This entry is part 9 of 10 in the series Social Resistance

“…the yeoman work in any science…is done by the experimentalist, who must keep the theoreticians honest.”
~ Michio Kaku

Every so often, perhaps twice a year or so, some kid comes up to language bloggers like me and Ramses and Benny and tries to get us to mudwrestle I mean debate each other. And we generally refuse. And they’re like “why are you shutting down the debate, I just want to make sense of things; I want to understand why XYZ method works etc. etc.”.

Now, it may well be that all these kids want is to see a fight, a sort of Jerry Springer-esque voyeurism. But that would be an unfairly cynical view of things. Let’s give them the benefit of the doubt, and say that they honestly think a debate like this helps. Why, then, would we refuse?

Because we know it doesn’t help. We know it’s a waste of time. We know that not only will no good come of it, but that — in fact — a lot of bad might result. What, you don’t think we’ve had conversations and discussions with people before? You don’t think we know how that ends? In orgasms of enlightenment and insight? Paul Graham was right: the Internet is funnier than TV sitcoms.

But here’s the biggest, deepest reason we don’t debate. Because, in my humble opinion, nobody — not even Noam Avram Chomsky, perhaps the greatest living linguist — actually, definitively knows why any of this stuff works. We know some of what works and definitely that it works. But we don’t really know how or why. And we definitely don’t know everything. Nobody does. They try. But they don’t know. All they’ve got are hypotheses, theories, guesses. Don’t let their authority, erudition and gentility cow you into assuming that they do know, because they actually don’t, and they know they don’t: that’s why they keep studying it. After all, what would be the point in studying something you already had totally figured out? It would be about as stimulating as a conversation with an upper-middle-class person about their family problems.

Does that mean we’re all useless?

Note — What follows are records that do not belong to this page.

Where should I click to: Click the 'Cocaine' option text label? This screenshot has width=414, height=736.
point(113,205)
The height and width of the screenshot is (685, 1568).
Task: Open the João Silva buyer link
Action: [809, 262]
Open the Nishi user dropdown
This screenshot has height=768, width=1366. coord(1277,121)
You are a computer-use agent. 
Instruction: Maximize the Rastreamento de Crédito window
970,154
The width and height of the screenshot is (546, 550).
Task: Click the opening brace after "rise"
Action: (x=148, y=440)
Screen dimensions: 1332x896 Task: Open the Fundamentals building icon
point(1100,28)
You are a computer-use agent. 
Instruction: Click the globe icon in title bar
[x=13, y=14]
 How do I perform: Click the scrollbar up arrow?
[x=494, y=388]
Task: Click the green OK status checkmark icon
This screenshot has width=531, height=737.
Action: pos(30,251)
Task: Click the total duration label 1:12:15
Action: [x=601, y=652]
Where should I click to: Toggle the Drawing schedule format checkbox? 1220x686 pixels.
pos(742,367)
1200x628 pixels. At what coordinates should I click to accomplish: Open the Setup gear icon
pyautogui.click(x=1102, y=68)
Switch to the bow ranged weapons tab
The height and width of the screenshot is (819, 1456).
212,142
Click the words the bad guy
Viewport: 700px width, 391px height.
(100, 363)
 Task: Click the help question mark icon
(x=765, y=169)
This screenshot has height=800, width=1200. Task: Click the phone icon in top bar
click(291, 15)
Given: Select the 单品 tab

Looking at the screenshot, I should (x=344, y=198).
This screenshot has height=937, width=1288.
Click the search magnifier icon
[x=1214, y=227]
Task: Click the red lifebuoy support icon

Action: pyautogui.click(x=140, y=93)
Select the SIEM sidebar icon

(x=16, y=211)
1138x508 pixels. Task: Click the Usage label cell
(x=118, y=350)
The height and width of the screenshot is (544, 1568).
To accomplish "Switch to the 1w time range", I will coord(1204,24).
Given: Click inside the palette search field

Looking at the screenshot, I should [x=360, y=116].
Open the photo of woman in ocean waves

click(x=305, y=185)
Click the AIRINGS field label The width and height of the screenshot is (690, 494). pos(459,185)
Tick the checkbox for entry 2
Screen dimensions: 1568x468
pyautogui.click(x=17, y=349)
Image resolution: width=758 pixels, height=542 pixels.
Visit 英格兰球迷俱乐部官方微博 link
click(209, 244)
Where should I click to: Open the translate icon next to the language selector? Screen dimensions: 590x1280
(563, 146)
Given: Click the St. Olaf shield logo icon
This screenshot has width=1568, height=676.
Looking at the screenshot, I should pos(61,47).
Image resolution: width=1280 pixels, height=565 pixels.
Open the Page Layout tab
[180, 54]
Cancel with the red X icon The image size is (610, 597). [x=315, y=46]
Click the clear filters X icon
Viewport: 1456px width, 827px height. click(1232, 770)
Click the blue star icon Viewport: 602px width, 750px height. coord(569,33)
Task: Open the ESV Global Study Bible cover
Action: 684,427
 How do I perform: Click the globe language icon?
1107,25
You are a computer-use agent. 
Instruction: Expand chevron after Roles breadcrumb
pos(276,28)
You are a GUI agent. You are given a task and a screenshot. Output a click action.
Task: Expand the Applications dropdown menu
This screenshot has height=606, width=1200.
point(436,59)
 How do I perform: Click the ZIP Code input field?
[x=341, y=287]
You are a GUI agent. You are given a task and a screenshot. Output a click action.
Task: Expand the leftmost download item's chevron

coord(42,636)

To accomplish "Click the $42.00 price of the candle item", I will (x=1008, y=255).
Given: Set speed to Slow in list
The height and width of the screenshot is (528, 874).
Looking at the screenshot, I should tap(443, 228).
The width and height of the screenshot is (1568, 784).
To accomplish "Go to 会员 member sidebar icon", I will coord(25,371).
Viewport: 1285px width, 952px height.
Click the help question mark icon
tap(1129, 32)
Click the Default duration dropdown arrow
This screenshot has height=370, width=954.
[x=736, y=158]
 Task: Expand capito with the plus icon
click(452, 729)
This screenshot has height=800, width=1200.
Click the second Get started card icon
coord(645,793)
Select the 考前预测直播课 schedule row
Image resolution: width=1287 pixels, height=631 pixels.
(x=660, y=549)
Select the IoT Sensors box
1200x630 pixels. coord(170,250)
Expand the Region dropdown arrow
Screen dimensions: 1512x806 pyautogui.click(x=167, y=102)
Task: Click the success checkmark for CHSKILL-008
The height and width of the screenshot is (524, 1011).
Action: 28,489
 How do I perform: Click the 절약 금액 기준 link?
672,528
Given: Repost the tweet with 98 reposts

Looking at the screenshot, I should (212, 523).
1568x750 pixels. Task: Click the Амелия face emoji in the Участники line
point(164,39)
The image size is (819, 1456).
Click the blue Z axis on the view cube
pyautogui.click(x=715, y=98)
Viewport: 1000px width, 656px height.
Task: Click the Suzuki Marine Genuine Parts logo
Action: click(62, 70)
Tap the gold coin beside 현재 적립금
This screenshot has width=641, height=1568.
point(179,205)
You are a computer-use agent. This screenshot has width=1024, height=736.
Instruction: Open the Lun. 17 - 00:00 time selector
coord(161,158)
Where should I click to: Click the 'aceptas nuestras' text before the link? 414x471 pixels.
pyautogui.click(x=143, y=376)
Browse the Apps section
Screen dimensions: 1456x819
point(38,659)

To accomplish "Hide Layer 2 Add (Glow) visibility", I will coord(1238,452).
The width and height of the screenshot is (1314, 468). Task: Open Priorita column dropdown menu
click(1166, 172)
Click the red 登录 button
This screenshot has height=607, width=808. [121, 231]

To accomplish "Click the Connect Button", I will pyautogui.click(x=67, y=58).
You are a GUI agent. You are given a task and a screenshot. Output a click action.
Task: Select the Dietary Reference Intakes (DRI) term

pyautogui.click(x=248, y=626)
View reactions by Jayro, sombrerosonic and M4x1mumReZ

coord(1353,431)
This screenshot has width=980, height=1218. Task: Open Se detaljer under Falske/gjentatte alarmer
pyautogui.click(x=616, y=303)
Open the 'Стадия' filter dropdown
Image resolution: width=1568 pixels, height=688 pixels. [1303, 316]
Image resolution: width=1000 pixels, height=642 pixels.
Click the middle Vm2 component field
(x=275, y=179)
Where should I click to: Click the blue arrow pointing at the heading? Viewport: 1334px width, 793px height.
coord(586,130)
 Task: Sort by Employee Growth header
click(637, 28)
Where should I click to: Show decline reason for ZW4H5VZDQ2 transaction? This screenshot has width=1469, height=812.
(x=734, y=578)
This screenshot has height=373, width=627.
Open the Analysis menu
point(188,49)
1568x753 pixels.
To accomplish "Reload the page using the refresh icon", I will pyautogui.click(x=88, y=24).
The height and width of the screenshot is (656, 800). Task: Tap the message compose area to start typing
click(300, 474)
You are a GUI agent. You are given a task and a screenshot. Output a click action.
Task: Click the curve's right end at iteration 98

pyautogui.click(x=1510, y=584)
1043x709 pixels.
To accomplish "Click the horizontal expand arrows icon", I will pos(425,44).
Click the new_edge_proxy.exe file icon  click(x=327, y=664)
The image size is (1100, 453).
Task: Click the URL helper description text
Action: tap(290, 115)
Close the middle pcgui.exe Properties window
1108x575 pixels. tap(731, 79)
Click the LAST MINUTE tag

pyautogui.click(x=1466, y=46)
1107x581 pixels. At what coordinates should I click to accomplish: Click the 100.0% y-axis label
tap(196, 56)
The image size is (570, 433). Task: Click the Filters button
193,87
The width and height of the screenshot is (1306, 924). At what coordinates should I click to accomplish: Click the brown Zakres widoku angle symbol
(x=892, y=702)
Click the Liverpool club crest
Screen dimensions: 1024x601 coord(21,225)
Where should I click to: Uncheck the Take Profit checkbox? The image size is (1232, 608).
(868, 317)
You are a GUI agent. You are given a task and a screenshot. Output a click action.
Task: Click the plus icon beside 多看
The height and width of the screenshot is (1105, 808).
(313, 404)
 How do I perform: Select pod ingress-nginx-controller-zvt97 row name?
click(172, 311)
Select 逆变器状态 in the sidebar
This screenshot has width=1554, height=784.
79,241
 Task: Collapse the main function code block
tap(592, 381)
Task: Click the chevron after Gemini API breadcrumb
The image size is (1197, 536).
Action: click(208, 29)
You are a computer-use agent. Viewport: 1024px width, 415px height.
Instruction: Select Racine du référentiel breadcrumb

Yes. It does. We’re useless for debating purposes. That time Daniel Everett (also a great linguist) debated Chomsky? Useless. From where I was standing, all it created was unnecessary mutual venom. Maybe they’re besties now; I don’t know 🙂 . Fortunately, though, it turns out that that doesn’t matter. Because…

All that matters is whether or not the method works, not how much sense it makes. Many sensible things don’t work. Many ridiculous things do. Many true things make no sense. Indeed, that’s the whole point of science, and (as a scientist I read once pointed out), it’s the only thing that makes science worth a damn: science is only valuable when it’s counterintuitive. Anything our intuitions can tell us, we don’t need science for. It would be like boiling water on a stove and then immediately microwaving it…Redundant, confusing and maybe even destructive.

The logic of an idea, and the effectiveness/veracity of that idea are mutually exclusive properties. They have nothing to do with each other. If sounding good and making sense were all that mattered, then Communism would work and women would respond to reason; neither of these things are true. Communism is comically bad at working: it can’t even keep people fed (in fact, Communism has a deliciously ironic history of causing major famines, arguably the very thing it was supposed to prevent — basic, 0-level, ground-floor human suffering). But it sounds awesome, sort of like having the Care Bears run a country. Sharing and caring and singing kumbaya around campfires? It’s kindergarten all over again — sign me up!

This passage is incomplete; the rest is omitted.